I have no idea how much I get time I get in the vaporflies versus other flats, because my fitness is much higher since purchasing them. If nothing else, they are just really fun to run in, at least for me when I'm going marathon pace or faster and have a really fun bouncy feel. I think they are worth $250 for the enjoyableness of the ride alone and the combo of lightness and cushioning (and lack of a beat up feel after a race), since after all this is just a hobby. I think of it is a sunk cost--I'm going to need to wear shoes to race, and if not vaporflies, I'm going to buy another pair of racing flats. A lot of nicer racing flats are $100-180 or so anyway. So let's say I get seven or so races out of a pair of flats, that works out to an extra 10-20 dollars per race that I'm spending using vaporflies over another pair of shoes. IDK, I can live with that.

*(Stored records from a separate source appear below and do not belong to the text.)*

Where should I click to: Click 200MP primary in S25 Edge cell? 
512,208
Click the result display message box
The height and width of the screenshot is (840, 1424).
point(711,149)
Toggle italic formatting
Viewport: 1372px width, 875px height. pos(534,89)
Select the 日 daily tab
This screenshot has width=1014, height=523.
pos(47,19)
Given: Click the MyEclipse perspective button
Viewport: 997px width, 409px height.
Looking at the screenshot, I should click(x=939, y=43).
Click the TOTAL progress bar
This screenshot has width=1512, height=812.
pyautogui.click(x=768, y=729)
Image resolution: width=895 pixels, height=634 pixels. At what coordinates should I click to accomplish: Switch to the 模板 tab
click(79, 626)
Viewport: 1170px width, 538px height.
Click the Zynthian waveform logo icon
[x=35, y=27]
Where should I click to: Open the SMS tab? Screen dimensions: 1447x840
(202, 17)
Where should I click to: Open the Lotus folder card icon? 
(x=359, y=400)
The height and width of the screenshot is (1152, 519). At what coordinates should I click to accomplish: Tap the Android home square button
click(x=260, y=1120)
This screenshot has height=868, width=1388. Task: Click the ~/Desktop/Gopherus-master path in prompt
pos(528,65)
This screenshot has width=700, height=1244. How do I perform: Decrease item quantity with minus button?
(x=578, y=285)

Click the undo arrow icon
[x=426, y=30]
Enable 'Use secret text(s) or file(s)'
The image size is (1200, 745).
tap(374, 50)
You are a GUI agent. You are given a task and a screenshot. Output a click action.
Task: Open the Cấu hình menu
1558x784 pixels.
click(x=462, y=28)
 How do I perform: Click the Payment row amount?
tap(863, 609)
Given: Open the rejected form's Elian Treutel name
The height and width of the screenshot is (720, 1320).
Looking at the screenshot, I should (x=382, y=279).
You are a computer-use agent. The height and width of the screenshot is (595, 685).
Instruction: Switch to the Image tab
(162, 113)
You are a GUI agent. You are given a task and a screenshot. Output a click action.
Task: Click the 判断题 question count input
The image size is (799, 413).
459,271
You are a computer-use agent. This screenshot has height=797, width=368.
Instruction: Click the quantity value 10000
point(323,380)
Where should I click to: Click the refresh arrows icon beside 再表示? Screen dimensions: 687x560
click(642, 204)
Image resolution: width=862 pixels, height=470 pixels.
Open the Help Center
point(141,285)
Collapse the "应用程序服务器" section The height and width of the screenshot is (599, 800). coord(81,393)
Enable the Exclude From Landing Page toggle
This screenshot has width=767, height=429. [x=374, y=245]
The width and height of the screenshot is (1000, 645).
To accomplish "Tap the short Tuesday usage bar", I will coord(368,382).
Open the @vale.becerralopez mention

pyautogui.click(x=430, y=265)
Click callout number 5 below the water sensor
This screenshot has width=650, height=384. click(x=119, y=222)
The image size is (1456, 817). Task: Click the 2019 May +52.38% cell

As for whether I would be able to achieve my current PRs in other shoes, I have no clue, nor do I particularly care. Some of my PRs lately have been on hilly hard courses, or in rain/heat, or tune up races training through without a taper, so I'm confident there are a myriad of factors besides shoes that affect performance on a given day, but it's a nice psychological boost to put on some shoes that are fun to run in and make me feel fast.